Sam’s mother must have heard it, too. She screamed even louder as she rocked forward so far her head touched the floor.
“Go. Go, go, go gogogogo,” whispered Sam, repeating the words in a panicked litany that dissolved into wordless sound.
Alex nodded, and so did Tricia. Still supporting Sam, the three of them hobble-walked toward the front door, while Sam’s mother continued wailing.
Tricia was glad. Not just because the woman seemed to have forgotten them for the moment, but because she wanted out of this place, this madhouse where the whispers were so close.
“The center,” said Sam, sounding suddenly as though he had been drugged. “We’re at the center of it all. The center, the heart, the middle-the-beginning-the-end.” His jaw sagged, his mouth flopping open. Alex shook him. “Wha…?” said Sam, blinking and looking around like he wasn’t sure if he had just woken from a dream or was still locked inside that sleeping place.
“Come on, Sam,” said Alex. “We gotta get moving.”
“Yeah,” said Sam. Then he shook himself and said, “Hell yeah.” He looked around again, one last time, and Tricia saw him taking in the images on the walls. “Doodles,” he whispered.
He started moving, half limping, half being supported by Tricia and Alex as the three of them moved in an awkward knot toward the front door.
Tricia kept looking back. Sam’s mother was still on the floor, and one of the times Tricia looked, she saw the woman fall to the side, still bent double. Tricia felt a moment of hope as Alex reached for the front door. She wasn’t at all surprised in that moment to realize that the knob itself was ornate, a gold shank topped by some kind of crystal that created a timeless look that would be at home in an old, old mansion, or an ultra-modern home in Beverly Hills. She was equally unsurprised to see that the plate into which the shank was embedded did not match the knob. The plate was a yellowed, cracked thing that could be plastic or maybe ivory. Years had turned the thing from a simple mismatch into a thing almost beautiful in its grotesquerie.
Alex’s hand covered the crystal. He turned the knob.
Tricia looked at the still-screaming form of Sam’s mother. She expected the woman to leap up, to grab them all. To pull out her knife and rush them.
She didn’t.
Alex swung the door open.

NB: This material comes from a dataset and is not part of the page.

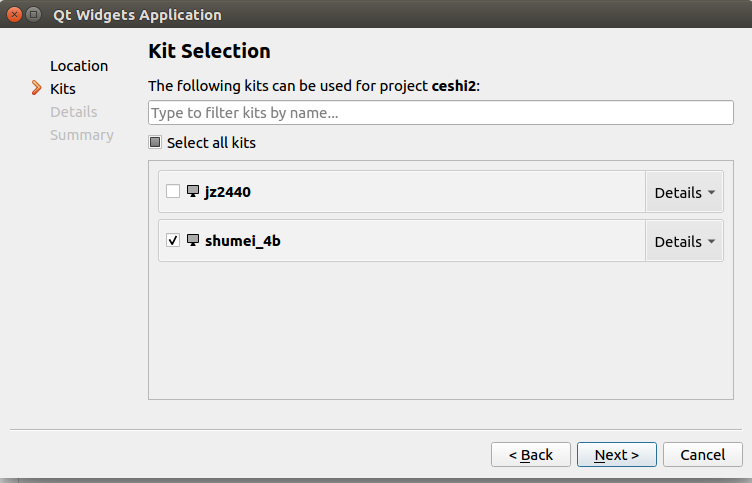Cancel the project wizard

coord(702,455)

They hobbled out into the fog.
“Second star to the right and straight on ‘til morning,” Alex whispered, though Tricia could barely hear him over the still-wailing woman they were leaving behind.
“What was that?” said Sam.
“Peter Pan,” said Alex.
Tricia thought the moment was bizarre. They were lost in a forest, a madwoman after them, supernatural forces spinning them around and taunting them – and, she finally admitted, they were supernatural; that was the only thing that made, not sense, but the best kind of unsense.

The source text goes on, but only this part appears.